GENERAL CONSIDERATIONS

Marfan syndrome, a systemic connective tissue disease, has an autosomal dominant pattern of inheritance. It is characterized by abnormalities of the skeletal, ocular, and cardiovascular systems; spontaneous pneumothorax; dural ectasia; and striae atrophicae. Of most concern is disease of the ascending aorta, which begins as a dilated aortic root. Histology of the aorta shows diffuse medial degeneration. Mitral valve leaflets are also abnormal and mitral prolapse and regurgitation may be present, often with elongated chordae tendineae, which on occasion may rupture.

CLINICAL FINDINGS

A. Symptoms and Signs

Affected patients are typically tall, with particularly long arms, legs, and digits (arachnodactyly). However, there can be wide variability in the clinical presentation. Commonly, scoliosis and anterior chest deformity, such as pectus excavatum, are found. Ectopia lentis is present in about half of patients; severe myopia is common and retinal detachment can occur. Mitral valve prolapse is seen in about 85% of patients. Aortic root dilation is common and leads to aortic regurgitation or dissection with rupture. To diagnose Marfan syndrome, people with an affected relative need features in at least two systems.

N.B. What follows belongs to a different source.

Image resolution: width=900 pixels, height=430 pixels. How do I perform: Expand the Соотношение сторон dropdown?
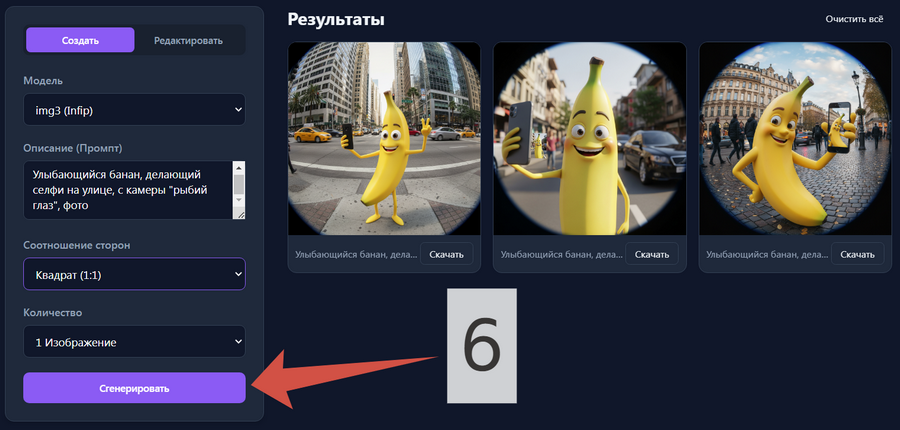click(134, 273)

People with no family history need features in the skeletal system, two other systems, and one of the major criteria of ectopia lentis, dilation of the aortic root, or aortic dissection. Patients with homocystinuria due to cystathionine beta-synthase deficiency also have dislocated lenses, tall, disproportionate stature, and thoracic deformity. They tend to have below normal intelligence, stiff joints, and a predisposition to arterial and venous occlusive disease. Males with Klinefelter syndrome do not show the typical ocular or cardiovascular features of Marfan syndrome and are generally sporadic occurrences in the family.

B. Laboratory Findings

Mutations in the fibrillin gene (FBN1) on chromosome 15 cause Marfan syndrome. Nonetheless, no simple laboratory test is available to support the diagnosis in questionable cases because related conditions may also be due to defects in fibrillin. The nature of the FBN1 mutation has little predictive value in terms of prognosis. The pathogenesis of Marfan syndrome involves aberrant regulation of transforming growth factor (TGF)-beta activity. Mutations in either of two receptors for TGF-beta (TGFBR1 and TGFBR2) can cause conditions that resemble Marfan syndrome in terms of aortic aneurysm and dissection and autosomal dominant inheritance. Mutations in more than two dozen other genes can predispose adults to thoracic aortic aneurysm and dissection.

PREVENTION

There is prenatal and presymptomatic diagnosis for patients in whom the molecular defect in FBN1 has been found.

TREATMENT

Children with Marfan syndrome require regular ophthalmologic surveillance to correct visual acuity and thus prevent amblyopia, ...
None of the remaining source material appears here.